[[ Given records, beginning ]]

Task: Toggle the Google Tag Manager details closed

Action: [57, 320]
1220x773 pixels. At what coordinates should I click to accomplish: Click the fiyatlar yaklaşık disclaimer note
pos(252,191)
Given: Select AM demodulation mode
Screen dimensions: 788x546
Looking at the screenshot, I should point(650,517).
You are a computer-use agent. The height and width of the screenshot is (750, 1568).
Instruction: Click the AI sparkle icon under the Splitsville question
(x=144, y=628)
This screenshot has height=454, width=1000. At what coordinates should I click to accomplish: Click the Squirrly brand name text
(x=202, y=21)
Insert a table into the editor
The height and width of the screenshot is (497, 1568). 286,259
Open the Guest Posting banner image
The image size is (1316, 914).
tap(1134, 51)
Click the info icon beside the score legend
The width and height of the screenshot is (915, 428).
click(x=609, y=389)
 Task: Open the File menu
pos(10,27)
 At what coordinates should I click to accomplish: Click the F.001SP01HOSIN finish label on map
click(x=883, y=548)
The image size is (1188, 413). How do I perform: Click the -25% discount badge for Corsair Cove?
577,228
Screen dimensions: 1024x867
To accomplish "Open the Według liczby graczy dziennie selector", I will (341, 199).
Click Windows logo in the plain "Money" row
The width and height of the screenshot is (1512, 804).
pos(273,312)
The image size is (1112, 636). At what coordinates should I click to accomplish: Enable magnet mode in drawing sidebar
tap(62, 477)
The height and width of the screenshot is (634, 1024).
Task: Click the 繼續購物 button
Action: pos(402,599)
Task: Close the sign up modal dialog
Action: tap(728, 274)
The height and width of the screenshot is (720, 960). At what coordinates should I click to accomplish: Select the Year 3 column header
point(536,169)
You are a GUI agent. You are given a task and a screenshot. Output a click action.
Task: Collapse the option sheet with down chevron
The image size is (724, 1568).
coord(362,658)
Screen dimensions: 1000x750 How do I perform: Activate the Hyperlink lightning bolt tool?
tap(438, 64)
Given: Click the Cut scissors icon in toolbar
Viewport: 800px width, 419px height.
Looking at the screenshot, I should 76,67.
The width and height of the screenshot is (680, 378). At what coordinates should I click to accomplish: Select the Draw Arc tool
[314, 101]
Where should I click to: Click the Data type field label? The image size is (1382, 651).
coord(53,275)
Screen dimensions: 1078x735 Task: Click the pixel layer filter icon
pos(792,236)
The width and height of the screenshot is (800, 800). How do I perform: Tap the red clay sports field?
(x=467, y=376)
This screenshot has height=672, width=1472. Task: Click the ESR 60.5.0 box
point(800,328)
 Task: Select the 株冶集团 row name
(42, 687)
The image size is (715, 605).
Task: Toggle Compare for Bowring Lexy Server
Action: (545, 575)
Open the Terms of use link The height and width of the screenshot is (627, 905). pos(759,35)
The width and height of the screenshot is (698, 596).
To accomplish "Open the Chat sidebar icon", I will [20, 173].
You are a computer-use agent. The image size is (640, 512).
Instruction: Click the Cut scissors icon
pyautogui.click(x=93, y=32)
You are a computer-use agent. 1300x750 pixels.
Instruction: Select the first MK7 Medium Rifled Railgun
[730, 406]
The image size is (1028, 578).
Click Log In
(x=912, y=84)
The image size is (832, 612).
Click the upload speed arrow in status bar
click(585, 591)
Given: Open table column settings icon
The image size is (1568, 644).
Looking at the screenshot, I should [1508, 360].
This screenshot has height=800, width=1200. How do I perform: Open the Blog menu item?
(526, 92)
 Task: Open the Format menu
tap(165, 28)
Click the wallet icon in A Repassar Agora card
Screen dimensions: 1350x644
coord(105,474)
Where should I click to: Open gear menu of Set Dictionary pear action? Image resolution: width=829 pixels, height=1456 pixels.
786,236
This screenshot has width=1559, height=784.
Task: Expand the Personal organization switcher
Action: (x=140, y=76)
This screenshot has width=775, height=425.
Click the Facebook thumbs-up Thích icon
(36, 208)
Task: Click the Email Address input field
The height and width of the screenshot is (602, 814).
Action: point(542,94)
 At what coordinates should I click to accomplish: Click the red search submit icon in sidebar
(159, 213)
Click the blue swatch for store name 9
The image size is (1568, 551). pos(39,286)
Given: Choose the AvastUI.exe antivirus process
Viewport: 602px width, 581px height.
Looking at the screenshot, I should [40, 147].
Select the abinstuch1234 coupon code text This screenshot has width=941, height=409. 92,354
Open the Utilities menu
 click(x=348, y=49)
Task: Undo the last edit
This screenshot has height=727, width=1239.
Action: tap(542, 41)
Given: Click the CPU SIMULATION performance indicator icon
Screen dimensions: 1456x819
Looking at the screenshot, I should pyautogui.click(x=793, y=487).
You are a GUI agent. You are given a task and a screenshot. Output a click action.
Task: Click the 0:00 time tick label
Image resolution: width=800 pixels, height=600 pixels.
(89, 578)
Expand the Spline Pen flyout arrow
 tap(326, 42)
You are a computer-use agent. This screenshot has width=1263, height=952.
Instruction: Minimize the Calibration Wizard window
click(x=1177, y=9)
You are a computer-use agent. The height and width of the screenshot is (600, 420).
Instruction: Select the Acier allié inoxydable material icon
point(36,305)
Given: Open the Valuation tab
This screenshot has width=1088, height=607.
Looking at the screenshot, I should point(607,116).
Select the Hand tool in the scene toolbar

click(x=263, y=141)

[[ Given records, end ]]

__Your task__.
Word for word, reproduce every line of the data.

__Answer to the problem__.
Task: Toggle the Google Tag Manager details closed

Action: [57, 320]
1220x773 pixels. At what coordinates should I click to accomplish: Click the fiyatlar yaklaşık disclaimer note
pos(252,191)
Given: Select AM demodulation mode
Screen dimensions: 788x546
Looking at the screenshot, I should point(650,517).
You are a computer-use agent. The height and width of the screenshot is (750, 1568).
Instruction: Click the AI sparkle icon under the Splitsville question
(x=144, y=628)
This screenshot has height=454, width=1000. At what coordinates should I click to accomplish: Click the Squirrly brand name text
(x=202, y=21)
Insert a table into the editor
The height and width of the screenshot is (497, 1568). 286,259
Open the Guest Posting banner image
The image size is (1316, 914).
tap(1134, 51)
Click the info icon beside the score legend
The width and height of the screenshot is (915, 428).
click(x=609, y=389)
 Task: Open the File menu
pos(10,27)
 At what coordinates should I click to accomplish: Click the F.001SP01HOSIN finish label on map
click(x=883, y=548)
The image size is (1188, 413). How do I perform: Click the -25% discount badge for Corsair Cove?
577,228
Screen dimensions: 1024x867
To accomplish "Open the Według liczby graczy dziennie selector", I will (341, 199).
Click Windows logo in the plain "Money" row
The width and height of the screenshot is (1512, 804).
pos(273,312)
The image size is (1112, 636). At what coordinates should I click to accomplish: Enable magnet mode in drawing sidebar
tap(62, 477)
The height and width of the screenshot is (634, 1024).
Task: Click the 繼續購物 button
Action: pos(402,599)
Task: Close the sign up modal dialog
Action: tap(728, 274)
The height and width of the screenshot is (720, 960). At what coordinates should I click to accomplish: Select the Year 3 column header
point(536,169)
You are a GUI agent. You are given a task and a screenshot. Output a click action.
Task: Collapse the option sheet with down chevron
The image size is (724, 1568).
coord(362,658)
Screen dimensions: 1000x750 How do I perform: Activate the Hyperlink lightning bolt tool?
tap(438, 64)
Given: Click the Cut scissors icon in toolbar
Viewport: 800px width, 419px height.
Looking at the screenshot, I should 76,67.
The width and height of the screenshot is (680, 378). At what coordinates should I click to accomplish: Select the Draw Arc tool
[314, 101]
Where should I click to: Click the Data type field label? The image size is (1382, 651).
coord(53,275)
Screen dimensions: 1078x735 Task: Click the pixel layer filter icon
pos(792,236)
The width and height of the screenshot is (800, 800). How do I perform: Tap the red clay sports field?
(x=467, y=376)
This screenshot has height=672, width=1472. Task: Click the ESR 60.5.0 box
point(800,328)
 Task: Select the 株冶集团 row name
(42, 687)
The image size is (715, 605).
Task: Toggle Compare for Bowring Lexy Server
Action: (545, 575)
Open the Terms of use link The height and width of the screenshot is (627, 905). pos(759,35)
The width and height of the screenshot is (698, 596).
To accomplish "Open the Chat sidebar icon", I will [20, 173].
You are a computer-use agent. The image size is (640, 512).
Instruction: Click the Cut scissors icon
pyautogui.click(x=93, y=32)
You are a computer-use agent. 1300x750 pixels.
Instruction: Select the first MK7 Medium Rifled Railgun
[730, 406]
The image size is (1028, 578).
Click Log In
(x=912, y=84)
The image size is (832, 612).
Click the upload speed arrow in status bar
click(585, 591)
Given: Open table column settings icon
The image size is (1568, 644).
Looking at the screenshot, I should [1508, 360].
This screenshot has height=800, width=1200. How do I perform: Open the Blog menu item?
(526, 92)
 Task: Open the Format menu
tap(165, 28)
Click the wallet icon in A Repassar Agora card
Screen dimensions: 1350x644
coord(105,474)
Where should I click to: Open gear menu of Set Dictionary pear action? Image resolution: width=829 pixels, height=1456 pixels.
786,236
This screenshot has width=1559, height=784.
Task: Expand the Personal organization switcher
Action: (x=140, y=76)
This screenshot has width=775, height=425.
Click the Facebook thumbs-up Thích icon
(36, 208)
Task: Click the Email Address input field
The height and width of the screenshot is (602, 814).
Action: point(542,94)
 At what coordinates should I click to accomplish: Click the red search submit icon in sidebar
(159, 213)
Click the blue swatch for store name 9
The image size is (1568, 551). pos(39,286)
Given: Choose the AvastUI.exe antivirus process
Viewport: 602px width, 581px height.
Looking at the screenshot, I should [40, 147].
Select the abinstuch1234 coupon code text This screenshot has width=941, height=409. 92,354
Open the Utilities menu
 click(x=348, y=49)
Task: Undo the last edit
This screenshot has height=727, width=1239.
Action: tap(542, 41)
Given: Click the CPU SIMULATION performance indicator icon
Screen dimensions: 1456x819
Looking at the screenshot, I should pyautogui.click(x=793, y=487).
You are a GUI agent. You are given a task and a screenshot. Output a click action.
Task: Click the 0:00 time tick label
Image resolution: width=800 pixels, height=600 pixels.
(89, 578)
Expand the Spline Pen flyout arrow
 tap(326, 42)
You are a computer-use agent. This screenshot has width=1263, height=952.
Instruction: Minimize the Calibration Wizard window
click(x=1177, y=9)
You are a computer-use agent. The height and width of the screenshot is (600, 420).
Instruction: Select the Acier allié inoxydable material icon
point(36,305)
Given: Open the Valuation tab
This screenshot has width=1088, height=607.
Looking at the screenshot, I should point(607,116).
Select the Hand tool in the scene toolbar

click(x=263, y=141)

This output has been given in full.